* Set problem
Convert the lines of these records into a numbered list, omitting any blank lines.

[Element and text position data]
________

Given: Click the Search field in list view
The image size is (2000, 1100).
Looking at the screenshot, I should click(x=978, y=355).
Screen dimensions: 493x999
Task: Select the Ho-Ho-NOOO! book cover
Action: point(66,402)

________

* Written solution
1. Given: Click the Search field in list view
2. The image size is (2000, 1100).
3. Looking at the screenshot, I should click(x=978, y=355).
4. Screen dimensions: 493x999
5. Task: Select the Ho-Ho-NOOO! book cover
6. Action: point(66,402)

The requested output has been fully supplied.